Input below:

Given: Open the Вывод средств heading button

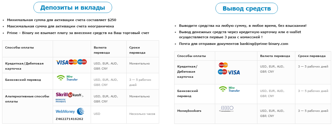Looking at the screenshot, I should tap(247, 8).
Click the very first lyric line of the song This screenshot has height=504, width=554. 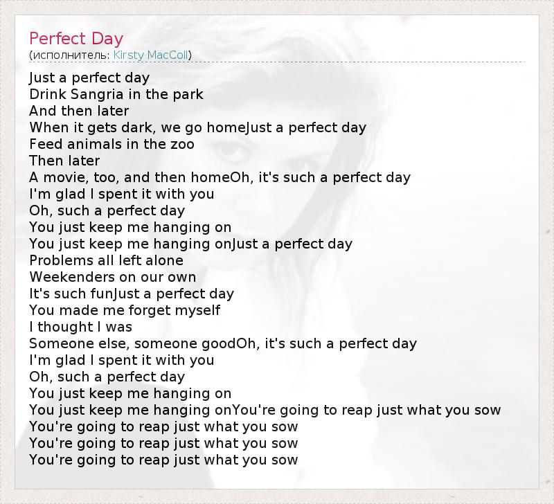89,78
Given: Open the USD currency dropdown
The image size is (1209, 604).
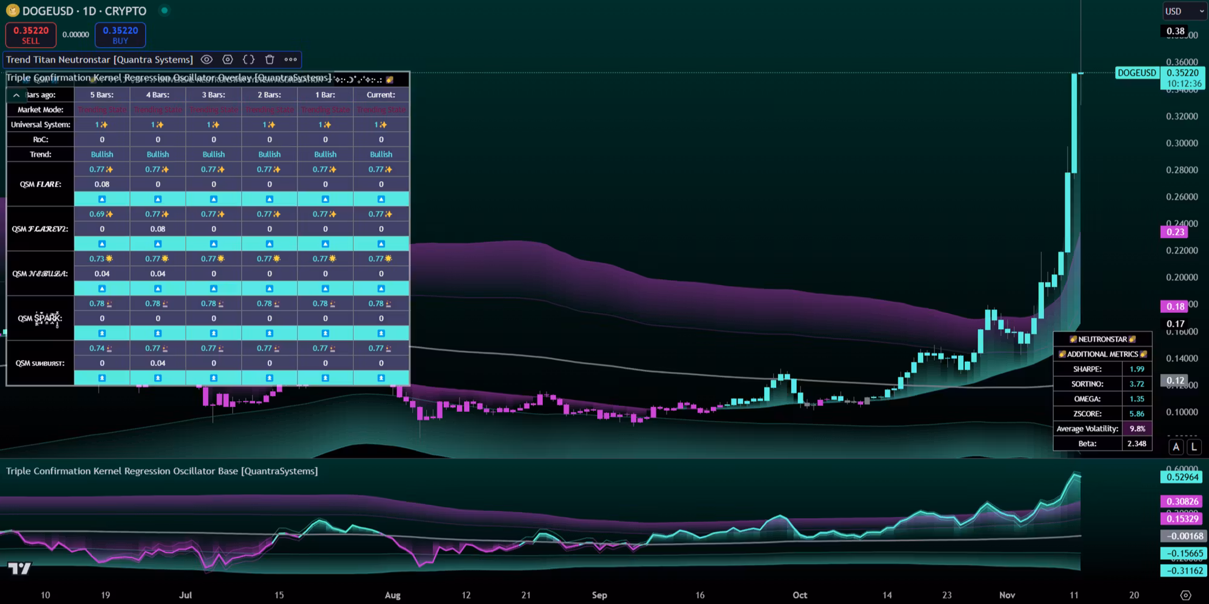Looking at the screenshot, I should (x=1184, y=11).
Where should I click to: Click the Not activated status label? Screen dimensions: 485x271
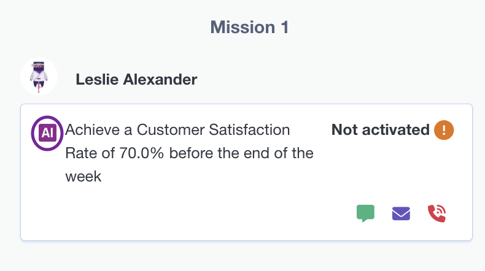(381, 130)
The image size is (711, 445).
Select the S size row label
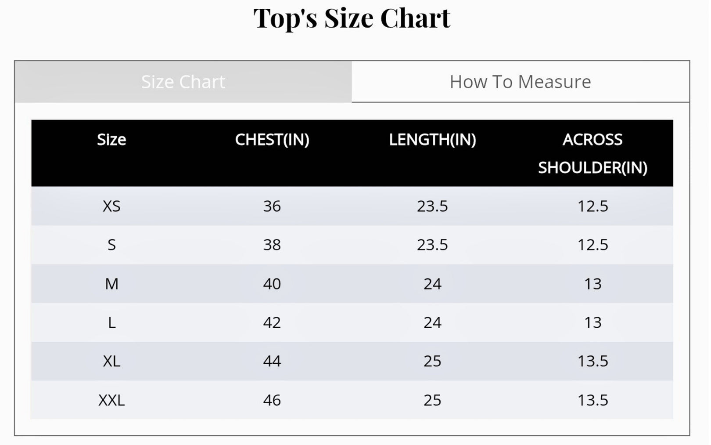click(x=111, y=245)
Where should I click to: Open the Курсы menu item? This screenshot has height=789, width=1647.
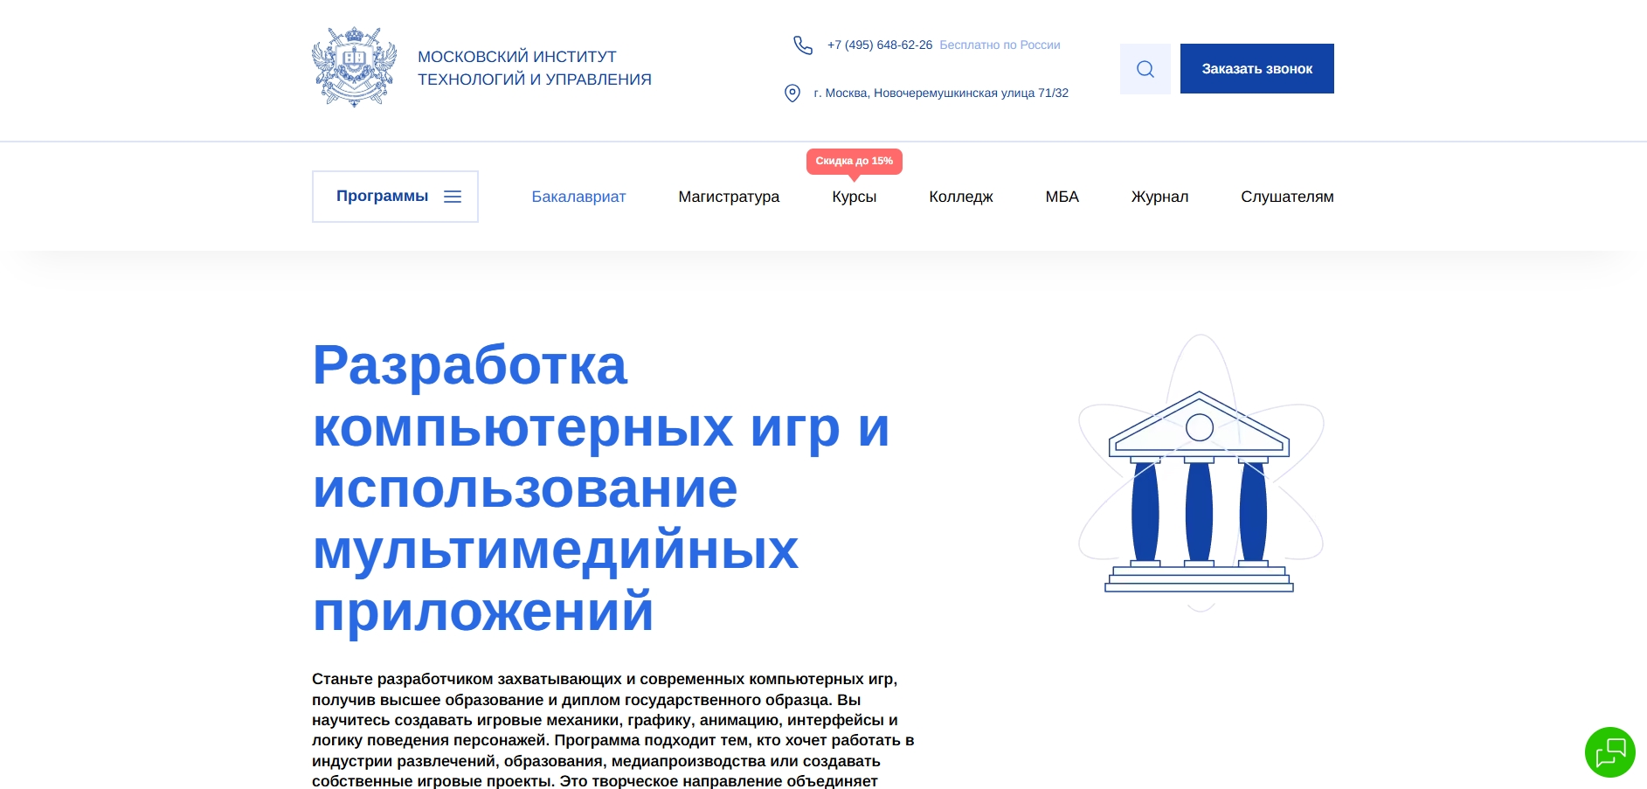(854, 197)
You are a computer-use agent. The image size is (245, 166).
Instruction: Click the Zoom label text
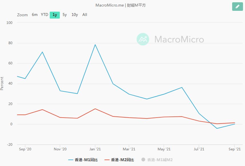click(22, 15)
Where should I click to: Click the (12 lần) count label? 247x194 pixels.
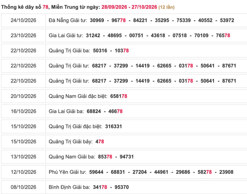tap(166, 7)
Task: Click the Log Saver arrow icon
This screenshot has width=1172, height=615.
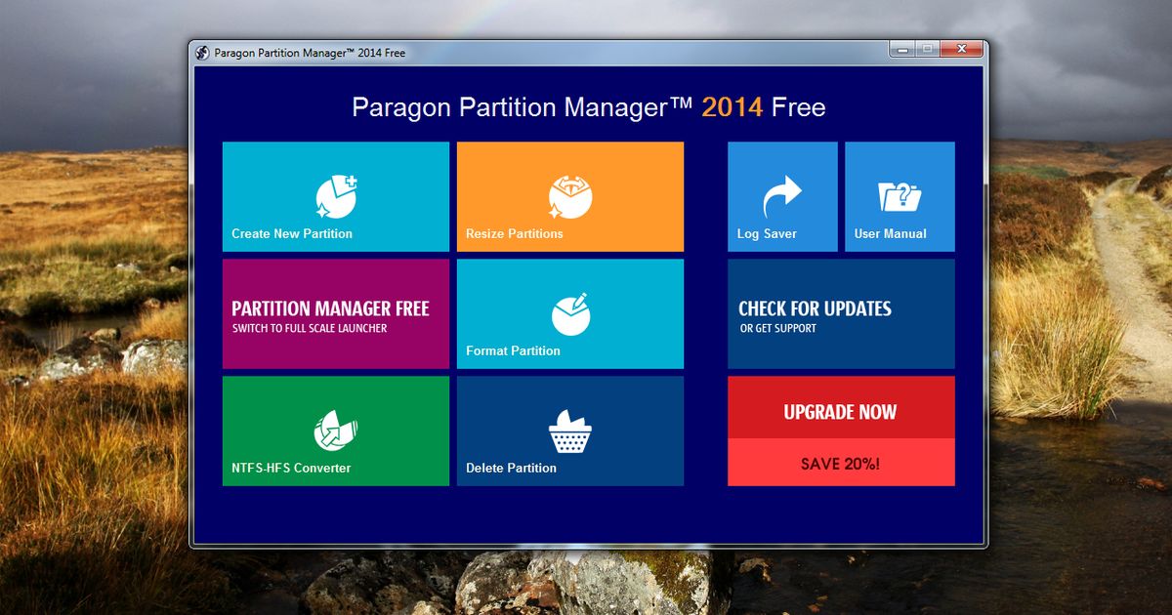Action: coord(781,196)
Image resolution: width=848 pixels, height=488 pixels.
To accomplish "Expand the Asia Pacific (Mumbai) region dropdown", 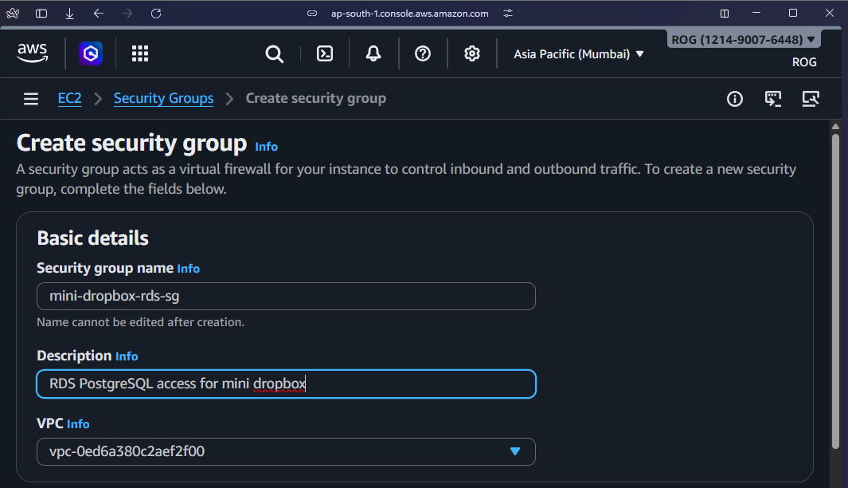I will [x=579, y=54].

End of Input.

> _What the task requires_
The response must repeat exactly the lines above from the one with "Given: Open the USD currency dropdown" through the one with "Task: Click the Log Saver arrow icon", including both, and must contain no pictures and no other text.

> _Reply_
Given: Open the USD currency dropdown
The image size is (1209, 604).
Looking at the screenshot, I should (x=1184, y=11).
Where should I click to: Click the Not activated status label? Screen dimensions: 485x271
(381, 130)
The image size is (711, 445).
Select the S size row label
click(x=111, y=245)
Where should I click to: Open the Курсы menu item? This screenshot has height=789, width=1647.
(854, 197)
You are a computer-use agent. The image size is (245, 166).
Instruction: Click the Zoom label text
click(22, 15)
Where should I click to: Click the (12 lần) count label? 247x194 pixels.
tap(166, 7)
Task: Click the Log Saver arrow icon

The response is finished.